Answer:
h ≤ 10
Explanation:
Let's first consider the cost of renting the boat without the discount. If Andy rents the boat for h hours, he will have to pay:
Cost = (price * time)
Cost = 7h
With the $4 discount, the cost of renting the boat for h hours will be:
Cost = (price * time) - discount
Cost = 7h - 4 .
We want to find the possible values of h such that the total cost of renting the boat is at most $66, which means:
7h - 4 ≤ 66
Step 1: To solve for h, we will add 4 to both sides of the inequality:
7h ≤ 70
Step 2: Finally, we will divide both sides by 7 to isolate h:
h ≤ 10
Therefore, Andy can rent the boat for at most 10 hours with his budget of $66 and the $4 discount coupon.

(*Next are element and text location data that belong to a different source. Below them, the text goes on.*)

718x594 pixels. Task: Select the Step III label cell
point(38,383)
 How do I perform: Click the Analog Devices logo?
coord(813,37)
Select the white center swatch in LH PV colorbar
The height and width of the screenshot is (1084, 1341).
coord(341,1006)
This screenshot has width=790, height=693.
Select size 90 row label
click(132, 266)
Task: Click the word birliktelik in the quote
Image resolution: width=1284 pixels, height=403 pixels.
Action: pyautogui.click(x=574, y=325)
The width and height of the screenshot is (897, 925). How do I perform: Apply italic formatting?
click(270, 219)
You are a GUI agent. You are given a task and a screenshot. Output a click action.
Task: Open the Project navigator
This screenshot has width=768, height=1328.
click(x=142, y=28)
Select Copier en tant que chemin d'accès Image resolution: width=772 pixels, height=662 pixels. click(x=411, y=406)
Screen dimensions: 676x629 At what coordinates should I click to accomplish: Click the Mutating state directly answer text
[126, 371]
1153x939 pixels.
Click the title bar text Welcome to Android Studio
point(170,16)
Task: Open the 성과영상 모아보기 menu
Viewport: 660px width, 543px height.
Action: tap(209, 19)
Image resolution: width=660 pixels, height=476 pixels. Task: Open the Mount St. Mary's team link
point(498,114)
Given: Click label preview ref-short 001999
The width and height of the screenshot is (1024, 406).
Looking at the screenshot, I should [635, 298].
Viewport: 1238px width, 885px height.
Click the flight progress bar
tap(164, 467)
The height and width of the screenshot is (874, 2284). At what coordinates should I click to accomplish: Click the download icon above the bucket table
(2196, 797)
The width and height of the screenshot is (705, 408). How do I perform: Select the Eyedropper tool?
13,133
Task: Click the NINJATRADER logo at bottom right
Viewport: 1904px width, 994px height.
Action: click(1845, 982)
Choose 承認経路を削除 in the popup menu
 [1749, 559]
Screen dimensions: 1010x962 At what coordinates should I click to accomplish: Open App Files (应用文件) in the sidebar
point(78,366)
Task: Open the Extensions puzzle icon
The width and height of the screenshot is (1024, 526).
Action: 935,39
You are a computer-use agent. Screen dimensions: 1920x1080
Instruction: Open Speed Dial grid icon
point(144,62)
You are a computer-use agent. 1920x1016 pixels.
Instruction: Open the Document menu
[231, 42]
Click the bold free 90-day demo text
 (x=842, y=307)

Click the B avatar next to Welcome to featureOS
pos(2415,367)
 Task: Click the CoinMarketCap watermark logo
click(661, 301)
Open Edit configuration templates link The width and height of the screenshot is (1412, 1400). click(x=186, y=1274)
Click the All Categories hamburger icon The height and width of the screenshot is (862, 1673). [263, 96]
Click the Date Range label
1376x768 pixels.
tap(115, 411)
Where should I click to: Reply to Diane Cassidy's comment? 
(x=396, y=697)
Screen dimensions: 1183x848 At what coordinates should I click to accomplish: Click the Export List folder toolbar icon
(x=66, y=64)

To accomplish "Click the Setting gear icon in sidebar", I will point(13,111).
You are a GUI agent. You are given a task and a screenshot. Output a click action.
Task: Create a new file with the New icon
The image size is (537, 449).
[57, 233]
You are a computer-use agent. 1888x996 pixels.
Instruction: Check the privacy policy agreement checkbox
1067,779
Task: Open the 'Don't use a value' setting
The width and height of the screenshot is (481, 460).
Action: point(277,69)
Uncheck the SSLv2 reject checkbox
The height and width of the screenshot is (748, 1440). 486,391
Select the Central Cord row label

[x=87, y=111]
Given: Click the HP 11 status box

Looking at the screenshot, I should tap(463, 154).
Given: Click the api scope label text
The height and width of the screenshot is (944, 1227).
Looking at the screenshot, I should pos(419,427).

In inequality form, the solution is:
0 < h <= 10
Optional Step 3: We can try plug in 9 for h, 10 for h, and 11 for h to see how the inequality works:
9 for h:
7(9) - 4 ≤ 66
63 - 4 ≤ 66
59 ≤ 66
Thus, normally, the price to boat for 9 hours without the discount is $63, but with the $4 discount its now $59. $59 is less than $66 and allows Andy to not exceed his limit.
10 for h:
7(10) - 4 ≤ 66
70 - 4 ≤ 66
66 ≤ 66
Thus, normally, the price to boat for 10 hours without the discount is $70, but with the $4 discount its now $66. $66 is equal to $66 and is maximum amount Andy can spend to not exceed his limit.
11 for h:
7(11) - 4 ≤ 66
77 - 4 ≤ 66
73 ≤ 66
73 > 66
Thus, normally, the price to boat for 11 hours without the discount is $77, but with the $4 discount its now $73. $73 is greater than to $66 and causes Andy to exceed his limit since 11 is greater than 10.